A biotreatability test was performed on oil-contaminated sphagnum peat moss from a 1985 pipeline spill of light Pembina Cardium crude oil at a bog near Violet Grove in central Alberta. Four tests were designed to simulate several field treatment approaches and to collect critical data on toxicity and leachability of this material. These tests included a bioslurry test, a soil microcosm test, an aerated water saturated peat column test, and a standard toxicity characteristic leachate potential (TCLP) test.

In the saturated peat column tests, two nutrient amendment rates and a surfactant were tested to quantify biostimulation effects from an in-situ treatment design. An innovative aeration technology called the GLR (Gas-Liquid Reactor) was used to create a constant supply of hyperoxygenated water prior to column injection. The GLR continuously produces air bubbles of less than 50 microns in diameter, thereby maximizing air surface area and thereby increasing gas transfer rates. Crude oil biodegradation was quantified by the reduction in both extractable hydrocarbons and toxicity of the peat solids.

The results confirmed that bioremediation of the residual crude oil to non-toxic levels in the peat bog at Violet Grove will be successful. All three tests — bioslurry, soil microcosm, and soil columns — gave similar results of at least 74% biodegradation of the residual crude oil on the peat solids.

In situ bioremediation using the GLR aerated water injection system or an ex situ landfarming or biopile approach should achieve the 1000 mg/kg total petroleum hydrocarbon criteria. Neither fertilizer nor surfactant amendments were necessary to enhance oil biodegradation in the in situ column tests.

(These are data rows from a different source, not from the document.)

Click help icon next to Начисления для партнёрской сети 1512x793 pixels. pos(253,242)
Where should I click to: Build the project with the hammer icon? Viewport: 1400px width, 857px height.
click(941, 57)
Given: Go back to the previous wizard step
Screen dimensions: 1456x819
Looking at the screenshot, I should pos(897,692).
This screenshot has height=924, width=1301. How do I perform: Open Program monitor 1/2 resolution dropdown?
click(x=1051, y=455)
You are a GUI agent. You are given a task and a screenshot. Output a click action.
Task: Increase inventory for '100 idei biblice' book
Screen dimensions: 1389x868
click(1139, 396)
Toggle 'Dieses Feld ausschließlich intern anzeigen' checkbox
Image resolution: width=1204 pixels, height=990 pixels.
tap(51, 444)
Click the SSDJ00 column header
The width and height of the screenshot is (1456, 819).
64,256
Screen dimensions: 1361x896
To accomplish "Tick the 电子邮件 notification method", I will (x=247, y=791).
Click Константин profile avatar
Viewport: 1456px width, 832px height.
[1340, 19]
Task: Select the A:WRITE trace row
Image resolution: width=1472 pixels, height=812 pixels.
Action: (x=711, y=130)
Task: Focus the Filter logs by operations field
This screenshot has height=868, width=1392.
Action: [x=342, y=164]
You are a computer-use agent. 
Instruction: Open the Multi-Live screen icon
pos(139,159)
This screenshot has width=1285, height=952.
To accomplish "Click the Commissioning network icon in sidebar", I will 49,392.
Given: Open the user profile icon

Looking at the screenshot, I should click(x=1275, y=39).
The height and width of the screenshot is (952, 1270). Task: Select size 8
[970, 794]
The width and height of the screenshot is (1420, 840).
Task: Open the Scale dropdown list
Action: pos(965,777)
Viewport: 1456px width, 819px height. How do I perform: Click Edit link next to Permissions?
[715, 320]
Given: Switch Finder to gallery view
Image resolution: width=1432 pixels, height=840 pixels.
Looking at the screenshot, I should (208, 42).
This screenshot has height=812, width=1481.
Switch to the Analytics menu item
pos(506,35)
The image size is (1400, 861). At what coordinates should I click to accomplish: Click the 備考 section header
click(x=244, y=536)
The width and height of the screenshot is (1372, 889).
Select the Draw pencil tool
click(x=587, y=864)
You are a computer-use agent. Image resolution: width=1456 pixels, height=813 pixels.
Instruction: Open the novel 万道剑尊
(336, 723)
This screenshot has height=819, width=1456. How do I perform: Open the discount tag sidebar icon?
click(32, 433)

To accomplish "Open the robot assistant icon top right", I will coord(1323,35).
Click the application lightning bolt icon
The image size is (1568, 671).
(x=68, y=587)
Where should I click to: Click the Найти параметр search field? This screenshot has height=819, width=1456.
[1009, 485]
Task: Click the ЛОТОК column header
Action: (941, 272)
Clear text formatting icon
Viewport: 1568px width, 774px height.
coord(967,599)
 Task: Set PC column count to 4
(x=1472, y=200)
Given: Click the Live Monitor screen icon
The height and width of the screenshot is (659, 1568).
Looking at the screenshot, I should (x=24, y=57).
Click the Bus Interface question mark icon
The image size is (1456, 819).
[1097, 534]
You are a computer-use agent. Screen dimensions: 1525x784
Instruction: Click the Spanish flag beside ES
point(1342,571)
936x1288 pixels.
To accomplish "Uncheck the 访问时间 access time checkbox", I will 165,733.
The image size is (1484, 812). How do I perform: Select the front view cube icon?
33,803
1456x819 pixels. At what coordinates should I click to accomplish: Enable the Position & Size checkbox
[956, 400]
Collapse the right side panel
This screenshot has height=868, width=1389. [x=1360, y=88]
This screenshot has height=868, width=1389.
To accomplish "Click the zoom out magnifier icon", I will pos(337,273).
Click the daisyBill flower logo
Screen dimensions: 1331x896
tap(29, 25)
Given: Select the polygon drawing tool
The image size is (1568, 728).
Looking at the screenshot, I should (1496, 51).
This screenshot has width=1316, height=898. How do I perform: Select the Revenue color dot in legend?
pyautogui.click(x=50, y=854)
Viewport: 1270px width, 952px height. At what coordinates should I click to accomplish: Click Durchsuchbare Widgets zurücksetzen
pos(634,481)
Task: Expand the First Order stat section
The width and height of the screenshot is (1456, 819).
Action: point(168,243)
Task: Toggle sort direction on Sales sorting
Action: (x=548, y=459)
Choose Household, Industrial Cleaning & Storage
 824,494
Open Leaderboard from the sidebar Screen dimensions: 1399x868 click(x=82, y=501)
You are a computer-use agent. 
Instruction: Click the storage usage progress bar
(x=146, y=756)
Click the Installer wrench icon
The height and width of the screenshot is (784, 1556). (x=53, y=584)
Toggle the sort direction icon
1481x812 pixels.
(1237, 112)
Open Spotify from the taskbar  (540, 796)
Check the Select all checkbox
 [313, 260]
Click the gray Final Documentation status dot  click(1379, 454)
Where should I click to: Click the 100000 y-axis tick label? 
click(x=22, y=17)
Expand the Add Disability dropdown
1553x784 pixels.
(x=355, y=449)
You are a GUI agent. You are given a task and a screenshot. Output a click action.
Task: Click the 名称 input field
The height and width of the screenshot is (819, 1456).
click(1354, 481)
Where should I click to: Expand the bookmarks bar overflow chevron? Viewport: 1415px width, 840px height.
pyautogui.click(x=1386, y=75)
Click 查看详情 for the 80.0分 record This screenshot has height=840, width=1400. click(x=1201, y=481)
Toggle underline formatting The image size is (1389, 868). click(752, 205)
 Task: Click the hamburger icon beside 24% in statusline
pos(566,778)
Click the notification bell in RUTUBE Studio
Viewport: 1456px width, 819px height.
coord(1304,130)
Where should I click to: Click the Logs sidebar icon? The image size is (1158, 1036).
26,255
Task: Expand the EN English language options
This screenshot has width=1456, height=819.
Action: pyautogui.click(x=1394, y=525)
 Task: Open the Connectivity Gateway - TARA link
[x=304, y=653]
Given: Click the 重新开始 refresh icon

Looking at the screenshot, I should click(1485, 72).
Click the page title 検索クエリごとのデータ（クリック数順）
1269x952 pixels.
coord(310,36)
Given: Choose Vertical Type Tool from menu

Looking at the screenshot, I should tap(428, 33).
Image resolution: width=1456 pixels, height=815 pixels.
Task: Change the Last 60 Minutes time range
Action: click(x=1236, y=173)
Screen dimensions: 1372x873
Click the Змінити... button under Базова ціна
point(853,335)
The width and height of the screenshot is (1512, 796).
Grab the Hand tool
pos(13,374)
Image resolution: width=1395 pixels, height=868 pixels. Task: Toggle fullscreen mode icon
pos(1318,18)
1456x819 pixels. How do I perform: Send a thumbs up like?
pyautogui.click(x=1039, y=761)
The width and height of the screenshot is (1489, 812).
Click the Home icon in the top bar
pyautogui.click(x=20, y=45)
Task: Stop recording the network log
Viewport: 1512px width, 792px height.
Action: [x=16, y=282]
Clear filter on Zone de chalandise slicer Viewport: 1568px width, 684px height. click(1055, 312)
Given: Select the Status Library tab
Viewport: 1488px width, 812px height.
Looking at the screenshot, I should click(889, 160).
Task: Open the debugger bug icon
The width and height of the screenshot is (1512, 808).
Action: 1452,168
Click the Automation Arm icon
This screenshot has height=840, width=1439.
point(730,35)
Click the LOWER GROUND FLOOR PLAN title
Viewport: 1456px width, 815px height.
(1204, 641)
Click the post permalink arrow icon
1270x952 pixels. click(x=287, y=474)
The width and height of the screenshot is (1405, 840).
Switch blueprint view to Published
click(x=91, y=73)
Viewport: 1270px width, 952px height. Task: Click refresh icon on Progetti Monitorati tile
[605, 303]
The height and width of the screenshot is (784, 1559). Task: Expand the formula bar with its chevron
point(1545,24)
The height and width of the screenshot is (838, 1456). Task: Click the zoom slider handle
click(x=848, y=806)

The TCLP test indicated that ex situ treatment would require an impermeable liner for leachate collection.

The time required to achieve the final remediation goals will depend on climatic variable such as temperature and rainfall during active summer season bioremediation. It is anticipated that an in situ approach using recirculated aerated water would achieve the cleanup up criteria within one full field treatment season.